T Ritter, R Kapoor*, S Kim, E Bump, J Madridejos, T Adams, K Willis, L Padilla, D Arthur, J Palta, VCU Health System, Richmond, VA


(Sunday, 7/12/2020)   [Eastern Time (GMT-4)]

Room: AAPM ePoster Library

Purpose: Describe an 18-month journey implementing a Radiation Therapy incident reporting system, emphasizing the role of Medical Physics.

Methods: An incident review team was assembled from department leads and led by a Medical Physicist. Processes were developed and tested prior to implementation, including methods for reporting incidents, triaging reports, and responding to events. Web-based software based on AAPM’s Work Group on Prevention of Errors taxonomy and data dictionary was deployed for reporting, analysis, and data aggregation. The interdisciplinary team met weekly to triage reports, recognize contributors, assign incident analyzers, and identify improvement projects.
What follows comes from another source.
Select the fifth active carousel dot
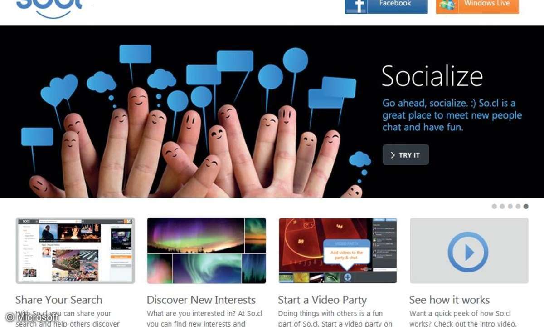The image size is (544, 327). pos(526,206)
Results: 545 reports were reviewed and acted on (including 120 actual events) over a series of 75 one-hour meetings. Severity was scored from D (lowest) to A (highest) based on the potential for harm and the step where caught. Level C and D incidents were most frequent and were addressed using small process clarifications, training, or communication. More serious issues resulted in 18 process improvement initiatives. A simple, common taxonomy for preventative and learning actions was implemented. Reporting led to a major restructuring of the physicians’ intent/prescription as well as substantive changes in Medical Physics checks. During the first 6 months, 89% of the reports were submitted by therapists. One year later, physicists/dosimetrists submitted 86% of the reports, a change attributed to preventative actions implemented earlier in the process and increased reporting. A trend of decreasing severity was also observed; initially 20% were scored A or B, 41% C and 39% D, which then changed to 6%, 21%, and 72% respectively.

Conclusion: An incident reporting system was implemented with Medical Physics in a leadership role, bringing together an interdisciplinary team for clinical error identification, prevention, and process improvement. The resulting changes corrected problems earlier in the treatment process and before reaching the treatment machines.